We drove in Mark’s car along the Madrid motorway and turned off after about 110 kms towards Higueruela, and the site where I had my previous sighting. Within view of the town, we turned off to the right where there was a sandy bank with a Bee-eater colony, getting a bonus Northern Wheatear at the same time, and moved along a track parallel to the road until we came to a building with a picnic area and a few trees, and immediately heard the calls of at least two Orioles. Getting out of the car, we had a few glimpses of flyover birds but no chance of a shot at them. We continued a short way back down the road, and turned off onto the track where I seen the bird two years before, parking near the stand of poplar trees where even more birds were calling.

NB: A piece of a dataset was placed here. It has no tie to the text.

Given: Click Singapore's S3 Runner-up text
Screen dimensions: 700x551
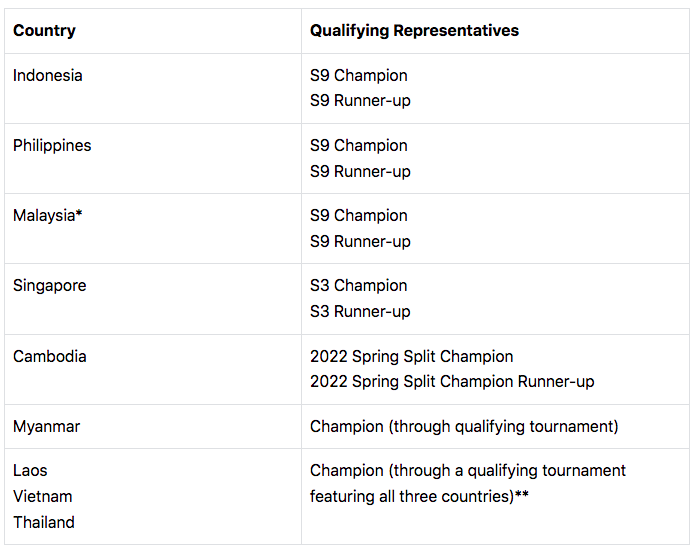Looking at the screenshot, I should (x=360, y=312).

There followed a prolonged period of stalking, always following the sound but only getting momentary views, until Mark suddenly spotted an adult male sitting out in the open, but some distance away. Unfortunately there was no tree cover between us and the bird, so we took as many long-distance shots as we could while trying to edge closer, the bird sat for a few minutes but eventually flew off. It wasn’t until the following day, when Mark told me that he had also got the female in his shot as well, that I realised I had it too!
Also in the area were several singing Nightingales, one of which we also stalked for some time, Mark got some shots of it but I failed miserably. Once again, it was magical to be in such close proximity to a singing bird and enjoying the fabulous sound. Short-toed Treecreepers were also there in some numbers, once again I failed to get a usable shot.
We continued on in the direction of Petrola, where we had a delicious tortilla snack and a coffee whilst watching two pairs of House Martins busily constructing their nests. We stopped off at the many pools in the area, getting some good bird shots, and we had a very distant sighting of Great Bustards, but they seemed in short supply on the day.
We visited the Yecla area on the way back with more interesting birds including a group of over a dozen Choughs feeding on farmland, and I was delighted to get some more personal photographic firsts in the shape of Gadwall, Rock Sparrow and Short-toed Lark. We also made friends with a tiny Yorkshire Terrier who seemed to be miles from anywhere, but after he had said hello he took off in a very determined way, so we hope he found his way home without being targeted by one of the local raptors!